■ AVAILABLE DATA:
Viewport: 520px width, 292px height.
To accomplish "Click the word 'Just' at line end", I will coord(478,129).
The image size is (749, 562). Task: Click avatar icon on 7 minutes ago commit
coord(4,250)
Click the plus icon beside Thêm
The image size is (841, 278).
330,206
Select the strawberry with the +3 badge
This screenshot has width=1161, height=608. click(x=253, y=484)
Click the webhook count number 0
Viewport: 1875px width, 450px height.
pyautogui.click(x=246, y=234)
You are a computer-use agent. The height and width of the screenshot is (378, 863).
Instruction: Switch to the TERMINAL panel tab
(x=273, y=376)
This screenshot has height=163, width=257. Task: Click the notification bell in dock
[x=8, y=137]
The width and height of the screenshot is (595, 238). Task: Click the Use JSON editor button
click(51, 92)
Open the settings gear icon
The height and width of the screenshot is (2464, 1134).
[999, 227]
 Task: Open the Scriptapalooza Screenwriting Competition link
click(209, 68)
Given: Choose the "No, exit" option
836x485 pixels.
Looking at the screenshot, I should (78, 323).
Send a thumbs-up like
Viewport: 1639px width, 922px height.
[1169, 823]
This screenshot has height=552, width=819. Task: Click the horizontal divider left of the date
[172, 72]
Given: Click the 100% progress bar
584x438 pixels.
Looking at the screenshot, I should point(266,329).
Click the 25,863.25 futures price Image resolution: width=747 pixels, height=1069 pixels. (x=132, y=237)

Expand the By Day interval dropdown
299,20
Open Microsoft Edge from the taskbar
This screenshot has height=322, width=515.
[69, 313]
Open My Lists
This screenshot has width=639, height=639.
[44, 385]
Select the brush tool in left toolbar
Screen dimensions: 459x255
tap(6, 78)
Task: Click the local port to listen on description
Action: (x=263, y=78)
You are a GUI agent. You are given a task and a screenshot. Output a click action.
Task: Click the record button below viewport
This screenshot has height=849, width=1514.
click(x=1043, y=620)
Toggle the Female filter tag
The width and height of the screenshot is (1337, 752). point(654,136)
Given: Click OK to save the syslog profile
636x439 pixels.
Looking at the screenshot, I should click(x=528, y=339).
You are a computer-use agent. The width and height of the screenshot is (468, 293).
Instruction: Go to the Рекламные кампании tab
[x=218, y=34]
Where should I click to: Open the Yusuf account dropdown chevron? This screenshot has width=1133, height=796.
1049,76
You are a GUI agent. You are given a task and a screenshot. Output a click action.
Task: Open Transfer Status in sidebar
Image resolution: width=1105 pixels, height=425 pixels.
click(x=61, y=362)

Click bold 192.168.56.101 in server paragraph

■ EXERCISE OBJECTIVE:
Render everything from the line containing "Select the strawberry with the +3 badge" down to the line containing "[x=8, y=137]" as a Markdown table with a Row column numbering each entry and a Line column holding the text, skipping any blank lines.

■ WRITTEN RESPONSE:
| Row | Line |
|---|---|
| 1 | Select the strawberry with the +3 badge |
| 2 | This screenshot has width=1161, height=608. click(x=253, y=484) |
| 3 | Click the webhook count number 0 |
| 4 | Viewport: 1875px width, 450px height. |
| 5 | pyautogui.click(x=246, y=234) |
| 6 | You are a computer-use agent. The height and width of the screenshot is (378, 863). |
| 7 | Instruction: Switch to the TERMINAL panel tab |
| 8 | (x=273, y=376) |
| 9 | This screenshot has height=163, width=257. Task: Click the notification bell in dock |
| 10 | [x=8, y=137] |